Regista poco incline allo show business e animato da una verve polemica che lo ha contraddistinto per tutta la sua vita, Giuseppe Ferrara era un regista che non scendeva a compromessi, portando avanti un’idea di cinema che andasse a toccare i nervi scoperti della nostra storia e della nostra società; si è spento nella giornata di ieri a Milano all’età di 83 anni per un arresto cardiaco.
Nato in provincia di Firenze nel 1932, Ferrara già durante gli studi si distingue per la vena polemica e contestatrice. Laureatosi con Roberto Longhi, Ferrara inizia a girare dei cortometraggi e dei documentari realizzandone, fino agli anni Sessanta, circa ottanta, in cui spazia dalla Prima Guerra Mondiale (Brigata partigiana, 1962) alla mafia in Le streghe di Pachino (1965). L’esordio nel lungometraggio avviene con un docu-film, Il sasso in bocca, col quale il regista torna a parlare del problema della mafia e sui rapporti tra la mafia siciliana e quella americana, senza dimenticare di trattare anche il caso Mattei.
La mafia torna a essere protagonista più avanti nella carriera di Ferrara tanto da realizzare nel 1984 il film Cento giorni a Palermo, in cui Lino Ventura si cala nei panni del generale Carlo Alberto dalla Chiesa, assassinato nel 1982. Due anni dopo è il turno di Il caso Moro, in cui il celebre statista assassinato dalle Brigate Rosse è interpretato da Gian Maria Volontè: il film ripercorre i 55 giorni di prigionia di Moro (sullo stesso tema sarebbe poi tornato Marco Bellocchio con Buongiorno, notte).

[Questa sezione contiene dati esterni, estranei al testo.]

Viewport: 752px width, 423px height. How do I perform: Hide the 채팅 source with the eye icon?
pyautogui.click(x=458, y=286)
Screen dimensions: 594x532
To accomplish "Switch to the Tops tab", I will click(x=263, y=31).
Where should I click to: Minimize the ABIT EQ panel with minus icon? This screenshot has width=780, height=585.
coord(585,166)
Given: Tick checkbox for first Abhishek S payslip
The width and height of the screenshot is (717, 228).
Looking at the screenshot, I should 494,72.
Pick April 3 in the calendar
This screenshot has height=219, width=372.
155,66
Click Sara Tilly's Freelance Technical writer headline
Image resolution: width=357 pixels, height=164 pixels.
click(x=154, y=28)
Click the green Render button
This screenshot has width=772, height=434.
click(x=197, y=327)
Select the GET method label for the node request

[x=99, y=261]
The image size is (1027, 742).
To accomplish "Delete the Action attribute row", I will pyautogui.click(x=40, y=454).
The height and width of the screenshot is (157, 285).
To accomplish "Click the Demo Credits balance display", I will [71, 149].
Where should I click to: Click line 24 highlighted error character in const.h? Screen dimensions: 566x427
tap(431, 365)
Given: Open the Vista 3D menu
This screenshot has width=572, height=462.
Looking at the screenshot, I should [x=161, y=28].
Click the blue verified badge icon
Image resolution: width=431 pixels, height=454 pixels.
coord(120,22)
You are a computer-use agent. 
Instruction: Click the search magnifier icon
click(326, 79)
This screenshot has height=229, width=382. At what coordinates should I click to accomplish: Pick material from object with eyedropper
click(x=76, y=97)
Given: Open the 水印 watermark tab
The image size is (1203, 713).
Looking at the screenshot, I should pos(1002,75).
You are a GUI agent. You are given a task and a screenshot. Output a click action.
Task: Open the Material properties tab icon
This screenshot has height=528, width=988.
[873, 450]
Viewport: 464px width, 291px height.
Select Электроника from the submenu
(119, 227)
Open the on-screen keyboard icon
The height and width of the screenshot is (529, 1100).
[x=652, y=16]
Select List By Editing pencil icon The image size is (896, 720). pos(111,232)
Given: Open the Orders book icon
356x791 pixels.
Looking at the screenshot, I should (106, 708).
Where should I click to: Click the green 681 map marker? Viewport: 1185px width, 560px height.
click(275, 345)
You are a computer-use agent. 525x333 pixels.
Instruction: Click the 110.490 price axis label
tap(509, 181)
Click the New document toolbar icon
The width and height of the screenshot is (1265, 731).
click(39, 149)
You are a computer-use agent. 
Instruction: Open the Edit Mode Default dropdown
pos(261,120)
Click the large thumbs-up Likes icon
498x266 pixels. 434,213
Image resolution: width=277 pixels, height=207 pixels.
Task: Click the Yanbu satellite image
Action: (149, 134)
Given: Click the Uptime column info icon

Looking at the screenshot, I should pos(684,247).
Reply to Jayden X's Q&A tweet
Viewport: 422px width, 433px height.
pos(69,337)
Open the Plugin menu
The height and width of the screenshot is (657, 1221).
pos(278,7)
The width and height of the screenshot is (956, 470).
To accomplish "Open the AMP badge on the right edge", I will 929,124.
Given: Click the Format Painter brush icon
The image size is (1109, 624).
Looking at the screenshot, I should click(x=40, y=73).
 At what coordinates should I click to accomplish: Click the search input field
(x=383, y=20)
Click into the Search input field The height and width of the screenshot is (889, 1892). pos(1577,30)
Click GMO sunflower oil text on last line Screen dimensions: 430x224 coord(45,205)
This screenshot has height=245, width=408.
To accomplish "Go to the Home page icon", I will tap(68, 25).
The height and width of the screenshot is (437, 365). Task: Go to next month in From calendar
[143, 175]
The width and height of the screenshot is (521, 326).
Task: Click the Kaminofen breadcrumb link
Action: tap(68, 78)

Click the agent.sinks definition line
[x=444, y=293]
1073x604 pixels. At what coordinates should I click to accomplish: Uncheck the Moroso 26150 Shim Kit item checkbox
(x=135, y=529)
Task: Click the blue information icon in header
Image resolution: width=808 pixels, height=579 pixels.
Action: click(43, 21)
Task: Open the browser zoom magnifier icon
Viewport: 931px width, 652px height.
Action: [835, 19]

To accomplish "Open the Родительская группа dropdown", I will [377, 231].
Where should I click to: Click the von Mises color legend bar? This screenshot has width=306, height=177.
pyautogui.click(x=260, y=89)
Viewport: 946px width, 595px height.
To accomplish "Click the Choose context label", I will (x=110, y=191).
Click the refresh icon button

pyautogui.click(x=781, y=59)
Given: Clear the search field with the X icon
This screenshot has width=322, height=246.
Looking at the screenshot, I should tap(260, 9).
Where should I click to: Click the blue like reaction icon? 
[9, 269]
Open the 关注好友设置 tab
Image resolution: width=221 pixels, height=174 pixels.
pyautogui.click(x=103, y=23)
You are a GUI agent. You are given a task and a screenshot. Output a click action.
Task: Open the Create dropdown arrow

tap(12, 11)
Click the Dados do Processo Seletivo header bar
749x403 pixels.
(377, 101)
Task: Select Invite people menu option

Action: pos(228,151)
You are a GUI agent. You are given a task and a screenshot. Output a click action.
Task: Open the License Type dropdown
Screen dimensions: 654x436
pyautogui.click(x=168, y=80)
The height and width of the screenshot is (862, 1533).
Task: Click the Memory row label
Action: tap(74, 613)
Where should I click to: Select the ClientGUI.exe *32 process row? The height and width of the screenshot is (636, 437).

Nel 1993 realizza Giovanni Falcone, interpretato da Michele Placido e realizzato a neanche un anno di distanza dalla morte del giudice, ma è con I banchieri di Dio (2002) che Ferrara si scontra con le polemiche. Il film riguarda lo scandalo del Banco Ambrosiano e si concentra sulla figura di Roberto Calvi (interpretato da Omero Antonutti), in cui nell’intreccio prende parte anche la loggia P2, la Banda della Magliana, il Vaticano e i servizi segreti. Il film viene osteggiato dai più, e Ferrara impiega diversi anni per portarlo a termine (Ferrara avrebbe voluto girarlo subito dopo Il caso Moro).
Il suo ultimo lungometraggio risale al 2005 (uscito però due anni dopo) con Guido che sfidò le Brigate Rosse, con Massimo Ghini, Anna Galiena e Gianmarco Tognazzi. Fino alla fine, Ferrara ha trattato temi scomodi, animato sempre da una volontà di ferro nel voler portare alla luce i segreti e gli intrighi del potere in Italia; un cinema civile, politico, coraggioso e impegnato che, da oggi, mancherà nel nostro panorama culturale.